人気連載「斎藤薫の美容自身 STAGE2」。 毎月第2水曜日更新。

女はやっぱり顔なのか?

オリンピックみたいなものがあると、いつも浮き彫りになるのが、なぜだか“女はやっぱり顔なのか?”という大命題。“ニューヒロイン”として大騒ぎされたのが、競泳の鈴木聡美選手であることは、世の中やっぱり美人が好きなんだね、という印象を残していったし、もっと長いスパンで見れば、 “スポーツキャスター”として残っていくのも、やっぱり美人アスリートとして注目を浴びた人たち。その顔ぶれを見ると、メダルの色も表彰台に乗れたかどうかも関係ない。やっぱり美人が優先的にその席に座っている。逆に芸能界からは見えてこないのに、本来、顔とはいちばん関係がないはずのスポーツの世界で“やっぱり顔”という現実を見せつけられると、あらためて女はキレイじゃなければと思い知ったりするのである。
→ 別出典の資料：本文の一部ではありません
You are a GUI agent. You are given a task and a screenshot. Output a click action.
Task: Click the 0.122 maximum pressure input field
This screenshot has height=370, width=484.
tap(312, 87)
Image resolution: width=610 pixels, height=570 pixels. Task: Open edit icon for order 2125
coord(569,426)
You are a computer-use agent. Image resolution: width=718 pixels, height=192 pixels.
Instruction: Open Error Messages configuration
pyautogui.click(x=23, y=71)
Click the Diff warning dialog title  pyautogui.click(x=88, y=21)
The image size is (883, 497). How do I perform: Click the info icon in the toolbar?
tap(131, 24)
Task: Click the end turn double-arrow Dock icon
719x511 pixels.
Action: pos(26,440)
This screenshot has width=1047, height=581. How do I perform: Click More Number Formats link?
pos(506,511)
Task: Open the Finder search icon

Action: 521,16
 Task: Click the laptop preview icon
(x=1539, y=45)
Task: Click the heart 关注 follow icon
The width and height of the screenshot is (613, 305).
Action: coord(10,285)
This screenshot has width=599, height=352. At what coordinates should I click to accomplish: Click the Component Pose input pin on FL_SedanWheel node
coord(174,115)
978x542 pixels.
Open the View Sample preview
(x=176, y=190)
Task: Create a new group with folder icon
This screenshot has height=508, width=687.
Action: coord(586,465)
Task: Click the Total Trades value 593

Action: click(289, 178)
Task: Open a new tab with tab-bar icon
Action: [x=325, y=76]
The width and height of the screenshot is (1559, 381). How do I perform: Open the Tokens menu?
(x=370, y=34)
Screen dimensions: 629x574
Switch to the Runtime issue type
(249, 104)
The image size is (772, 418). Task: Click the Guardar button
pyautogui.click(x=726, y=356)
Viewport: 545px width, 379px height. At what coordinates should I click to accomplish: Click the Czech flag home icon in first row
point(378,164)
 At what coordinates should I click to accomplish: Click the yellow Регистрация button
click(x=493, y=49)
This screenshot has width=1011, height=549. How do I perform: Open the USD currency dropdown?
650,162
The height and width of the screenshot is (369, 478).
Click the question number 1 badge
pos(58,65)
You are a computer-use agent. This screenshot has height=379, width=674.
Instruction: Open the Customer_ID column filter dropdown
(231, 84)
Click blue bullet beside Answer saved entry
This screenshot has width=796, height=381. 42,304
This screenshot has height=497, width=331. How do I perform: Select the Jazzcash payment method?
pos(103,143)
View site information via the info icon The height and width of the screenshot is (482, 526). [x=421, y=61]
でもスポーツの世界は、もうひとつ重要なことを教えてくれた。“女はやっぱり顔”なのに、その大原則をも越えてしまう魅力もちゃんと存在すること。それは今まで言われてきたような“内面の美しさが大事”なんていう、建前論ではないのだ。ズバ抜けた魅力は、顔の美しさなど、取るに足らないものにしてしまうことも見せつけてくれたのだ。顔の美しさを上回るパワーは、“才能×人格”プラスアルファで生まれる。でも、そのプラスアルファって何かと言うなら、じつはやっぱりここでも“顔”。“いい顔”をもっているということだと思うのだ。美形かどうかとは別に、人の顔にはもうひとつ、重大な基準がある。“いい顔”かどうか?何をもって良し悪しを決めるのか。それはちょっと言葉では説明しにくいのだけれども、人間の顔には、誰もが生理的な好き嫌いを感じている。100枚の絵があったら、上手い下手ではなく、みんなが好きになる絵ってだいたい決まってくるもの。“何となく好き”という絵が。人の顔も同じなのだ。というより人の顔も一枚の絵だと考えてみればいい。